Поэтому в нашей больнице есть многое, чем я, как главный врач, могу гордиться. Кроме того, сегодня появилось много новых лекарственных средств, которые позволяют не делать операций таких, например, как язва желудка.
– Что вас волнует в современной медицине?
– Проблем немало, хотя многое изменилось к лучшему. Волнует отток молодых способных врачей из медицины. Вот мой собственный сын – клинический фармаколог – поглядывает на сторону. Я понимаю: маленький ребенок, семья, – а зарплата у медиков какая? Всю жизнь у меня теплилась надежда: государство, наконец, поймет что на такую зарплату врач не может существовать достойно. Но жизнь проходит, и мои надежды тают.
– Но и врачи, Николай Александрович, стали другие. Вы же в курсе, что многие берут деньги.
– Да в курсе, конечно. Но все не так однозначно. И одно дело, когда пациент приходит с благодарностью после операции, а другое – до. Не каждый из врачей чувствует меру. К сожалению, объективно для этого есть экономическая почва.
– Вы хирург по профессии. Как относитесь к боли, человеческим страданиям? Это же мешает работать?
– Наблюдая за молодыми врачами, я пришел к такому выводу: одно дело – уметь справляться с эмоциями. И без этого действительно нельзя. Но если сердце врача в начале пути в профессию не «рвет», если он равнодушен к смерти и страданиям больного, поверьте мне, настоящего врача из него никогда не будет. Абсолютно точно.
– Николай Александрович, время врачей-романтиков, пришедших в медицину спасать жизни, уходит, их места занимают прагматики.
– К сожалению. Это все, что я могу сказать.
– Кто жена главного врача? Счастливы ли вы в браке?
– С женой Людмилой мы вместе учились с четвертого класса. И она уже тогда носила негласный титул первой красавицы. А роман начался после школы, когда мы оба приезжали к родителям на каникулы. Одна из встреч была судьбоносной. В Чесму мы приехали уже с сыном – Евгением, которому был годик. И жена прошла со мной все сложности жизни сельского врача. Квартира была ужасно холодной. Сынишка спал в ванной, мы его укутывали, постоянно боялись, чтобы не простыл. Ночами меня бесконечно вызывали в больницу на операции. Жена все это понимала и принимала. У нас двое сыновей. Оба врачи, кандидаты наук. А главное – трое внуков.
– Какой вы дедушка?
– Ненормальный. Когда мне говорили, что внуков любят больше, чем детей, я только посмеивался. Но когда родилась первая внучка, я не могу Вам передать этих чувств. Я ее обожаю. Видите на столе фотографию. А еще есть два внука – им по два года. Все любимы, все греют сердце, в общении с ними черпаешь силы.

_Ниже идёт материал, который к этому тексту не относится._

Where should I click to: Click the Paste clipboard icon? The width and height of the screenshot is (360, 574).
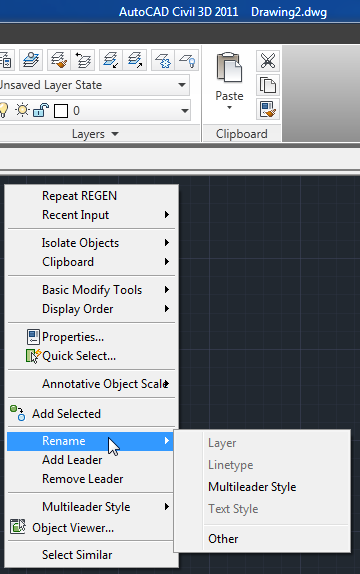click(x=229, y=67)
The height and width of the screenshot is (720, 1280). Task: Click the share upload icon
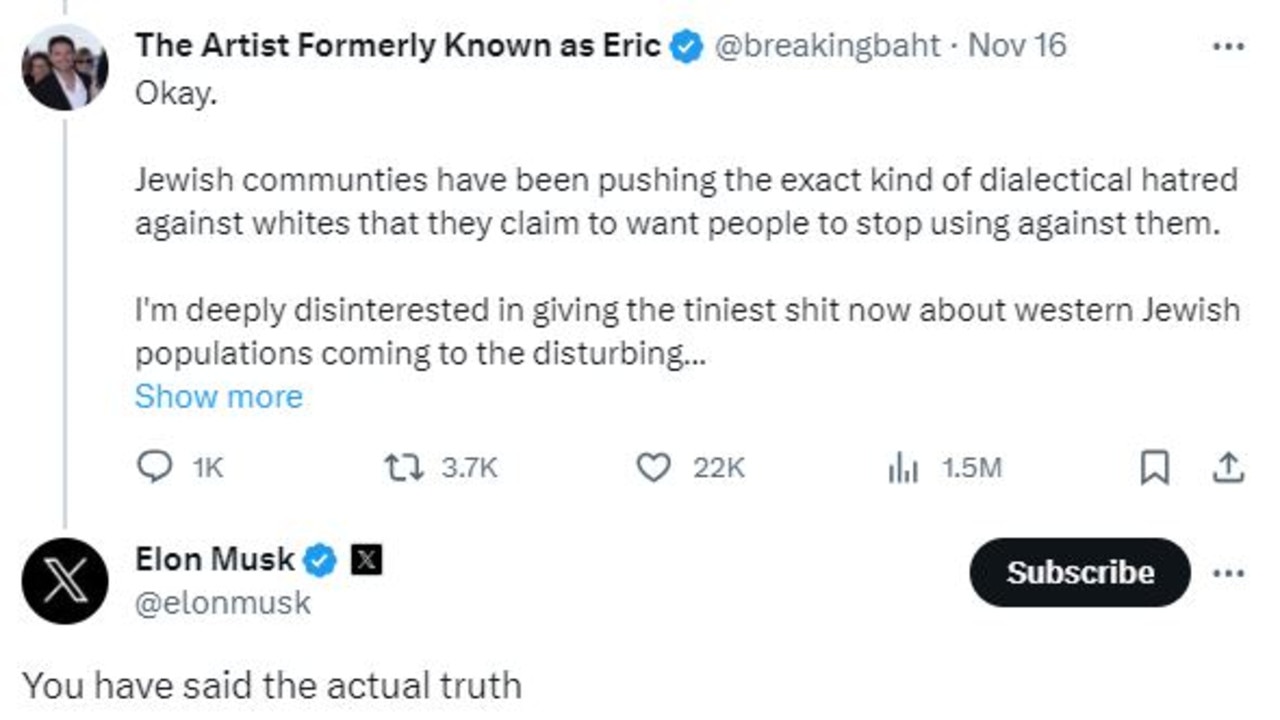[x=1228, y=466]
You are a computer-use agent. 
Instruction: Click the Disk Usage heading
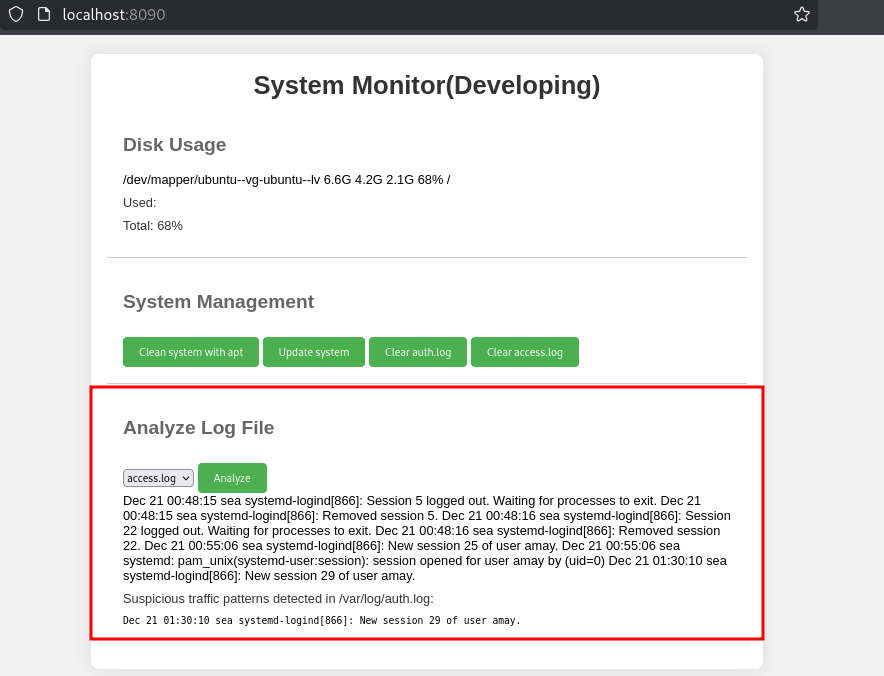coord(174,145)
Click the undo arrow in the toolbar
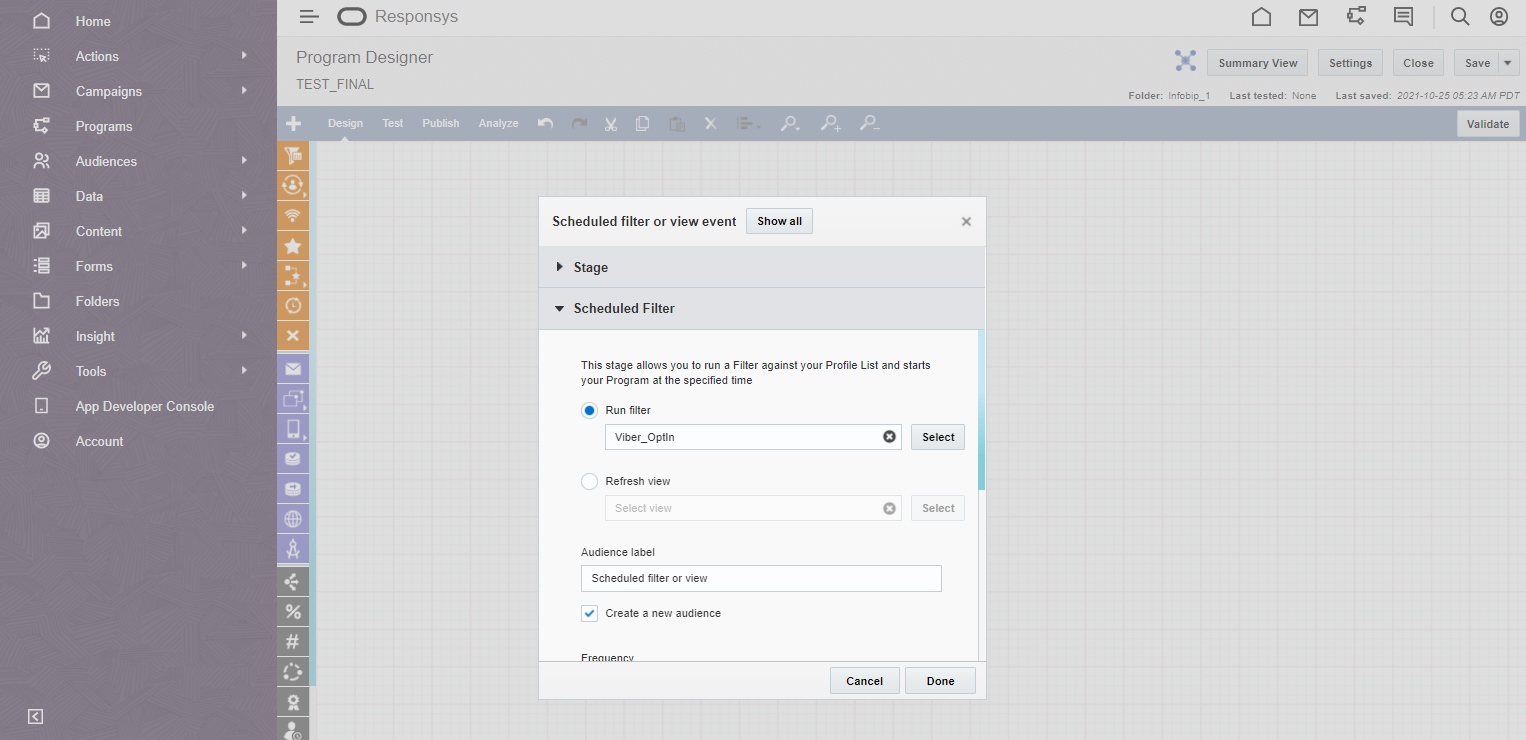The image size is (1526, 740). coord(545,124)
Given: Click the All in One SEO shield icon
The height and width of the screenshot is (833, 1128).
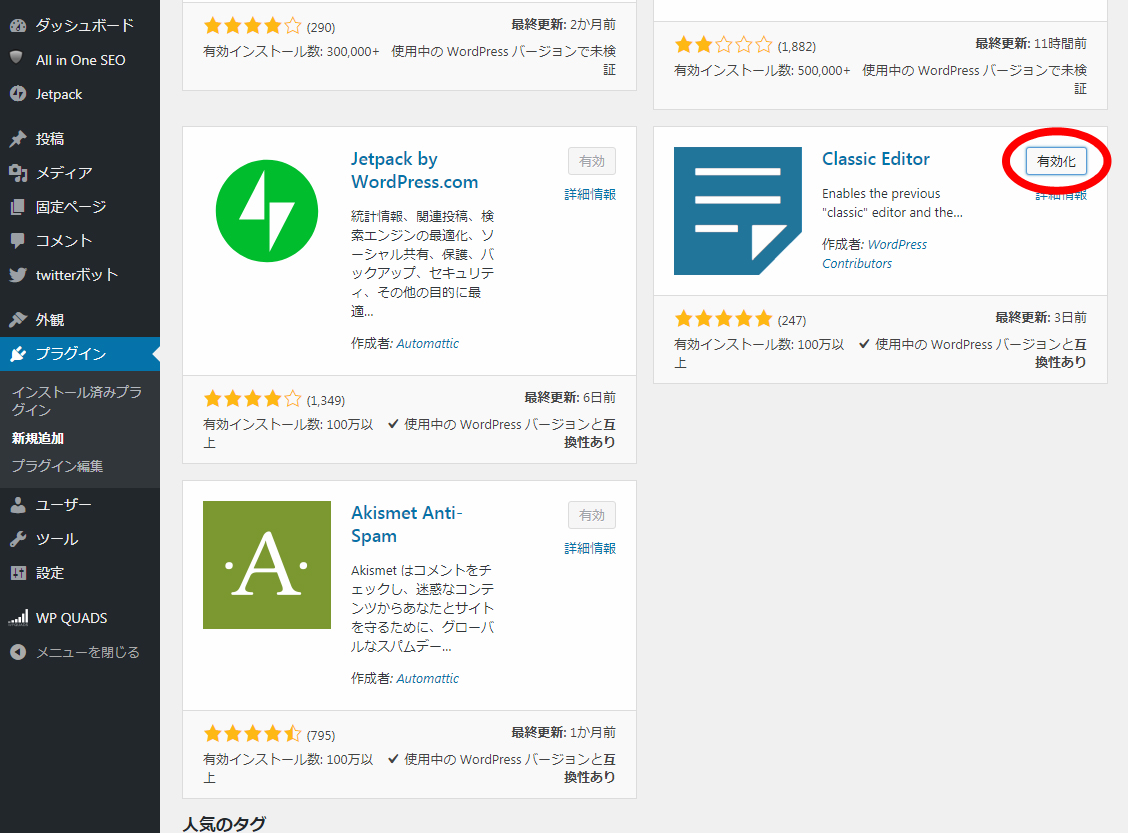Looking at the screenshot, I should (x=17, y=59).
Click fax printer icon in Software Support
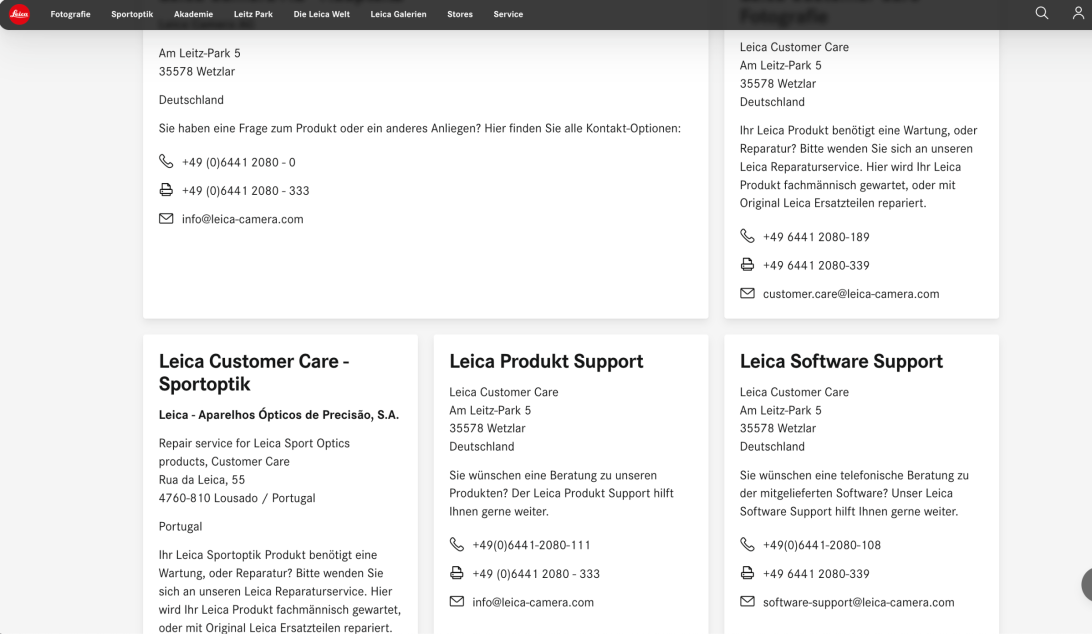Viewport: 1092px width, 634px height. (x=747, y=574)
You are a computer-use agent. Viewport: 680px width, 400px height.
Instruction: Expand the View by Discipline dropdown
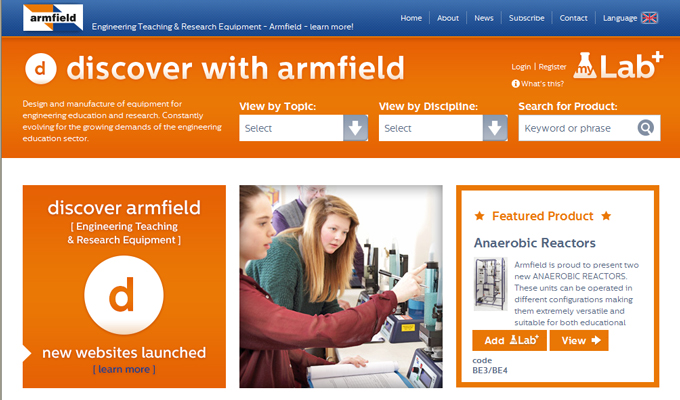point(444,128)
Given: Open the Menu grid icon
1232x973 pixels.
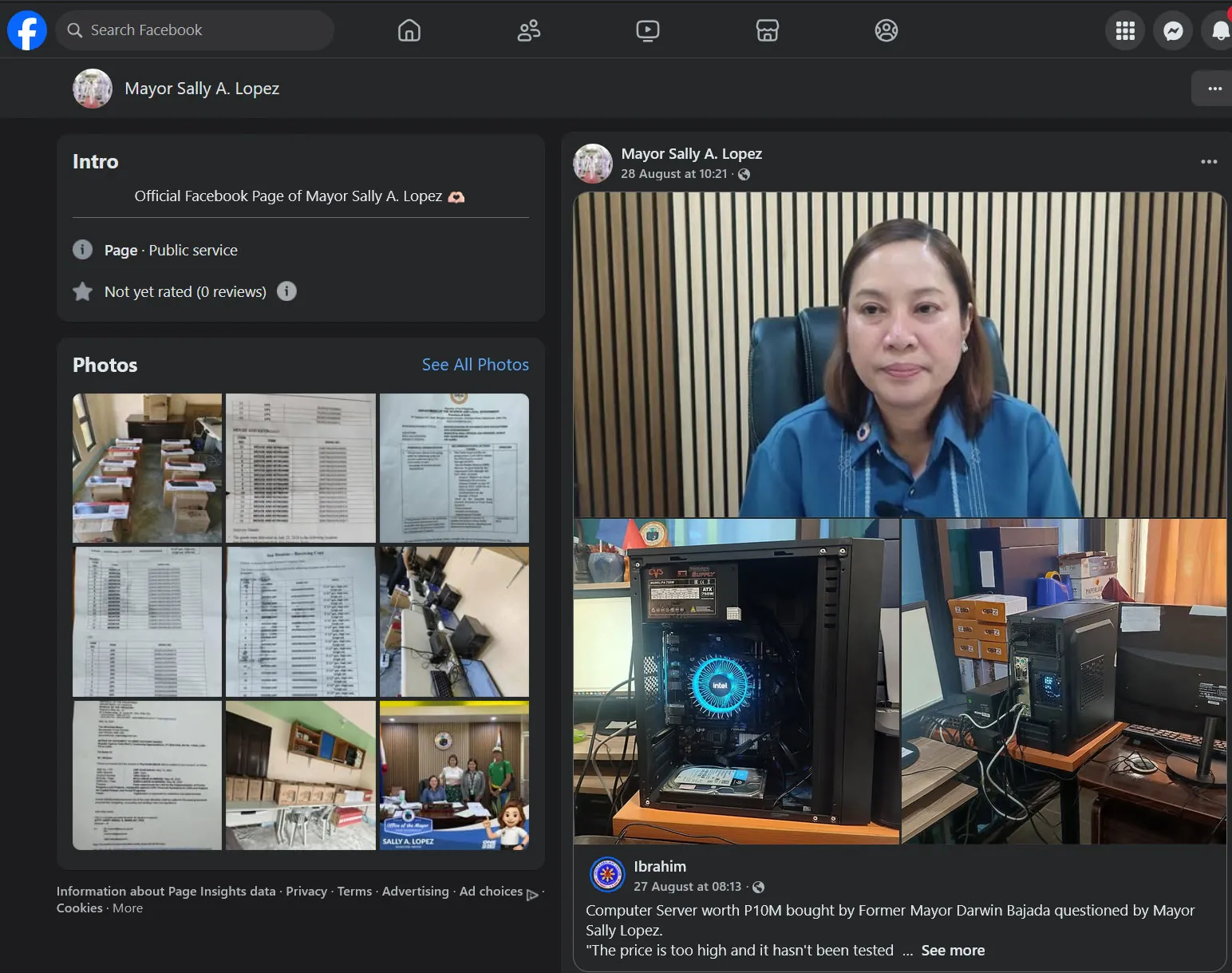Looking at the screenshot, I should [1125, 30].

– Есть ли у главного врача свободное время?
– Есть. Банально, но я очень люблю сад. Увлекаюсь охотой, рыбалкой, я, кстати, в Чесме к этому пристрастился. В охоте я азартен, а в саду растут березы, много цветов, и, конечно, морковка своя. Любим с женой покопаться – деревенские же корни все-таки.
– Дома главный врач – главный?
– Нет, хотя жена все равно считает меня главой и говорит, что поступает по-моему. Конечно, привычка руководить, наверное, вылезает, но все же дома я другой.
– Мягкий и пушистый?
– Ну… Не знаю.
– А готовить любите?
– Поскольку в саду есть мангал, то кто, если не я?
– Вы довольны своей жизнью?
– Я люблю свою работу, жену, у меня прекрасные дети, любимые внуки. Но быть довольным всегда – невозможно.
– Как доктор Алексеев сегодня относится к своему здоровью?
– Ну, об одной истории с туберкулезом вы уже знаете. И до сих пор не могу похвастать вниманием к самому себе. Известно же, сапожник без сапог… Это про меня.
Прошлым летом Чесменская районная больница отмечала юбилей, и Николай Александрович получил приглашение. Приехавшее на торжество областное начальство удивилось: «А вы как здесь, Николай Александрович?» В это время откуда-то из-за угла вышла пожилая женщина и бросилась к Алексееву. «Николай Александрович, вы меня помните?» и преподнесла баночку грибов. Он помнит и женщину, которой тридцать лет назад сделал операцию в связи с разрывом печени, и многих других. Но бесценным считает то, что в Чесме до сих пор помнят его. Ведь банок с грибами и вареньем, которых нанесли доктору в тот приезд бывшие пациенты, семье Алексеевых, хватило на всю зиму.